ORN: 26.2 miles, 4:54:29, R2/W1, 11:15/mile
What a fascinating, fun, tough, amazing, surprising marathon! A true small-town gem with a brutally hilly course in the middle of the American heartland. I was thrilled with the race, felt good throughout and logged the 4th annual marathon with Darrell.
The Gory Details
This race was so fascinating, at many levels, I struggled at how to capture it. I'll do it differently than normal...here we go.
The Race Setting
This was the 50th consecutive running of this race, making it the fourth oldest in the US. It has been a small event throughout, run by local track and distance-running enthusiasts. Indeed, this year's starting pack of 312 was double the annual turnout. At the pasta dinner the night before the race, it was fun for Darrell and me to be a "fly on the wall" and watch the local folks celebrate an amazing accomplishment.
The race was the exact opposite of a big-city marathon. No chips, no big crowds, no bands, no amped up excitement. No big fee either...$25 got you in to run. Yet, it was so very, very genuine, Darrell and I both found it wonderfully enjoyable.
We met a lot of other Maniacs, which was fun. Darrell got more names and numbers than I did and captured them nicely in his write up.
At the center of this race, though, was the course. Configured like a lollipop, the "stick" heads south of the college town of Columbia along a main city thoroughfare. From mile 3.5 to 20.5 however, it loops on some wonderful, narrow, county roads working generally down to the banks of the Missouri River. At the river, we ran a rail trail for about a mile, watching the mighty river flow along. Since I grew up in SE Nebraska just 7 miles from the Missouri River, it was a bit nostalgic for me. The loop continues back towards town by farms and rural homes, both old and new, until rejoining the "stick". The course retraces on past the start line and finishes in downtown Columbia.
And what makes the course are the hills. No doubt about it, this is about as hilly as one can get in a non-mountainous part of the US. There were six major climbs, four of which were after mile 12. The last one, a long grind to the mile 24 marker, was a particularly tough one.
It seemed appropriate to run this course with a "Maniac" shirt on.
I really didn't know what to expect about my performance. I simply wanted to be under 5 hours and vertical at the end. Yet, being a card-carrying engineer and all, I couldn't help but put a laminated split chart together. Working off the course profile provided at the web site coupled with my plan to just do a 2/1 run/walk, I laid out splits for the race.

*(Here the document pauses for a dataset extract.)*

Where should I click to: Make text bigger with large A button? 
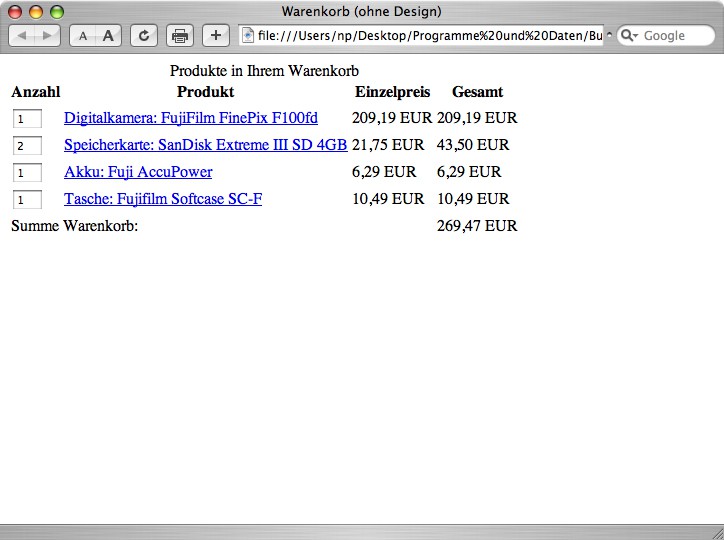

The weather was actually helpful. Even though we started in a heavy haze with very high humidity, the temps were about 62 at the start and never got over 70, due to heavy cloud cover. The gun went off exactly at 6:00am and we were off. Darrell had done so well in his training I didn't want to hold him back, so we agreed to run the first mile or so together and then he'd take off. After we shook hands and he powered up the first major hill, I settled into the pace. It was well before dawn when we started, so it was mile 6 before I got a good look at my watch and my chart. I was pleased at that point to be 6 seconds ahead of pace. We rambled towards the river and at mile 10, I was nearly 2 minutes ahead. We did the river and the huge Easley Hill and by mile 15 I was still nearly 2 minutes ahead of my projections. More steep hills awaited, though, with mile 20 coming midway up hill five of the six; I was leaking and only 17 seconds ahead.
The final hill next to the Missouri football stadium was a bear...I hit mile 24 at it's top and I was 3 minutes behind. I was not in pain but the cumulative effect of the hills on this flatlander was showing. I smiled, was grateful to be out there and figured I could gut out the last 2 miles, deciding to simply enjoy it, "running the best race conditions allow" and so it was.
I finally made the last turn towards the finish, crested a small rise and ran well the final 700 m to the finish line. It felt good...it was terrific to see Darrell sitting on the curb clapping along with a lot of other Maniacs. I hit the finish four minutes over my target and that was fine. I felt good and enjoyed myself and was indeed sub 5 and vertical.
On the question of nutrition and hydration, the plan I've concocted over the past year seems to work. I drank 110 oz of water during the race, refilling my bottles along the way. I ate four packets of Gu and took four Salt Sticks. I had no cramping or nausea at the end of the race.
I'll blog more later with stories of people, humor and just odd things about the race. Plus, I have some photos to post.
Adding it all up
Darrell summarized the race best as we drove back to St. Louis afterwards. He observed this race attracted two kinds of people; a) local runners who took pride in their own event and b) hard-core marathoners who wanted some sort of a challenge. There were no celebrities, no trendy fashionistas, no office politicians. Just folks who really, really liked to run and found the hills and heat and humidity a delightful challenge. Great folks all. And it made for a wonderful event.
Mega-thanks to my pal Darrell. I can't say enough about how much fun we had doing this for the fourth straight year. I'm really glad it worked out, getting him another state and giving me a chance to find a new event. Thanks, Darrell, it was a pleasure...we'll start thinking now about where we'll be next fall.
Persevere. Over any hill life throws at you.